Un paio di settimane fa sono successe due cose che mi hanno portato a scrivere questo post.

La prima: una scolaresca è venuta a vedere come lavoravamo in agenzia. Che poi, se dico così voi v’immaginate bambine in grembiule e bambini con la cartella, ma in realtà si trattava di più che adolescenti che frequentavano un – postdiploma? Istituto superiore? Sinceramente, non ho capito – di marketing.

Incuriosita, ho chiesto ai ragazzi se la loro scuola fosse prettamente teorica (vedi: la mia Facoltà di Scienze della Comunicazione) o un po’ più pratica. La risposta non mi ha lasciato dubbi:

“Molto pratica. Spesso decidiamo che frasi mettere sulle pubblicità che vediamo.”

La terminologia, probabilmente, non sarà la lacuna peggiore che l’istituto lascerà ai suoi futuri ex studenti (ho sentito anche la parola “slogan”, che, a dispetto di quello che molti credono, in un’agenzia non si usa mai).
Qui il problema è proprio alla base. Il marketing, la comunicazione sono mestieri e come tali vanno affrontati. Non si può improvvisare – quella è roba da artisti, non fa per noi.
Se siamo noi i primi a trattare con sufficienza il nostro lavoro, non possiamo pensare che gli altri – che magari fanno i medici, gli ingegneri, gli avvocati – ci prendano sul serio.

Quindi, insomma, non è cattiveria se ho pensato che quella scuola in realtà stesse vendendo fumo più che una preparazione adeguata, no?

Comunque, passano pochi giorni e una pubblicità in metropolitana m’informa che allo IED si tengono corsi per diventare “fashion blogger”.

Ora: avete mai sentito di qualche fashion blogger uscita dallo IED?

Scusate, ho sbagliato, riformulo la domanda.

Avete mai sentito di qualche Blogger con la “b” maiuscola che per diventare tale abbia avuto bisogno di un corso? DELLO IED?!?

Qualcosa mi dice che più che insegnare moda, qui qualcuno stia cercando di sfruttare una moda. Tra l’altro, già passata.

__MATERIALE FORNITO__.
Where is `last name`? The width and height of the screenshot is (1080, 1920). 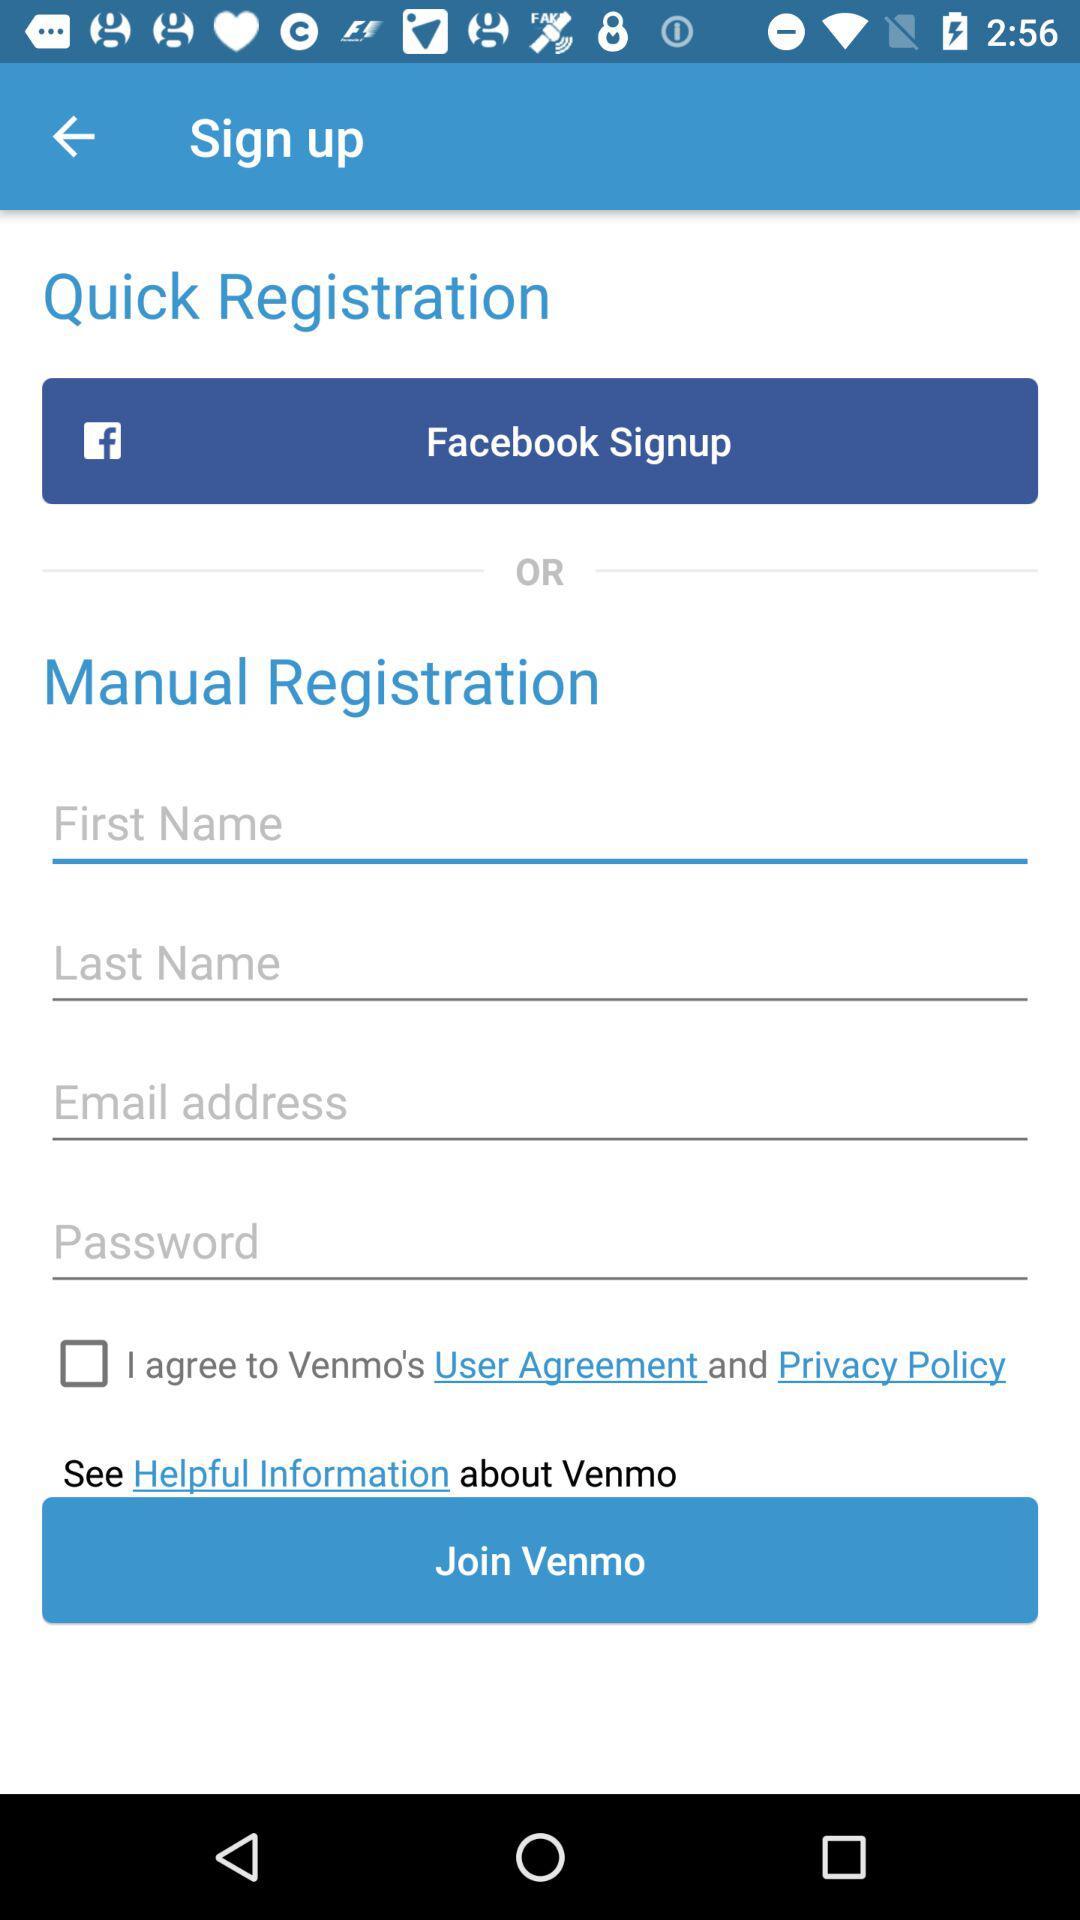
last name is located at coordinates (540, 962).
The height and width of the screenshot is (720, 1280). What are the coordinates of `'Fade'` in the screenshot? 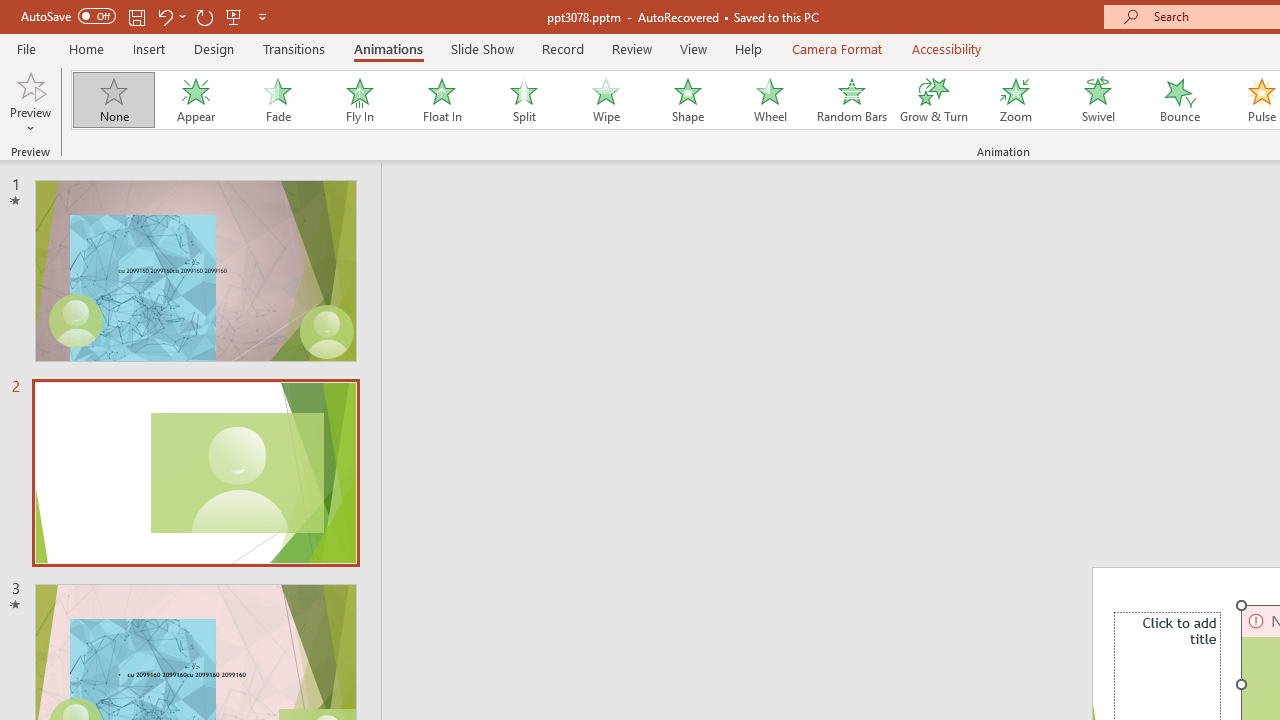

__CONSEGNA__.
Puoi ripetere l'intero estratto della pagina, parola per parola e senza alcuna modifica? I dati forniti non servono.

__RISPOSTA__.
Un paio di settimane fa sono successe due cose che mi hanno portato a scrivere questo post.

La prima: una scolaresca è venuta a vedere come lavoravamo in agenzia. Che poi, se dico così voi v’immaginate bambine in grembiule e bambini con la cartella, ma in realtà si trattava di più che adolescenti che frequentavano un – postdiploma? Istituto superiore? Sinceramente, non ho capito – di marketing.

Incuriosita, ho chiesto ai ragazzi se la loro scuola fosse prettamente teorica (vedi: la mia Facoltà di Scienze della Comunicazione) o un po’ più pratica. La risposta non mi ha lasciato dubbi:

“Molto pratica. Spesso decidiamo che frasi mettere sulle pubblicità che vediamo.”

La terminologia, probabilmente, non sarà la lacuna peggiore che l’istituto lascerà ai suoi futuri ex studenti (ho sentito anche la parola “slogan”, che, a dispetto di quello che molti credono, in un’agenzia non si usa mai).
Qui il problema è proprio alla base. Il marketing, la comunicazione sono mestieri e come tali vanno affrontati. Non si può improvvisare – quella è roba da artisti, non fa per noi.
Se siamo noi i primi a trattare con sufficienza il nostro lavoro, non possiamo pensare che gli altri – che magari fanno i medici, gli ingegneri, gli avvocati – ci prendano sul serio.

Quindi, insomma, non è cattiveria se ho pensato che quella scuola in realtà stesse vendendo fumo più che una preparazione adeguata, no?

Comunque, passano pochi giorni e una pubblicità in metropolitana m’informa che allo IED si tengono corsi per diventare “fashion blogger”.

Ora: avete mai sentito di qualche fashion blogger uscita dallo IED?

Scusate, ho sbagliato, riformulo la domanda.

Avete mai sentito di qualche Blogger con la “b” maiuscola che per diventare tale abbia avuto bisogno di un corso? DELLO IED?!?

Qualcosa mi dice che più che insegnare moda, qui qualcuno stia cercando di sfruttare una moda. Tra l’altro, già passata.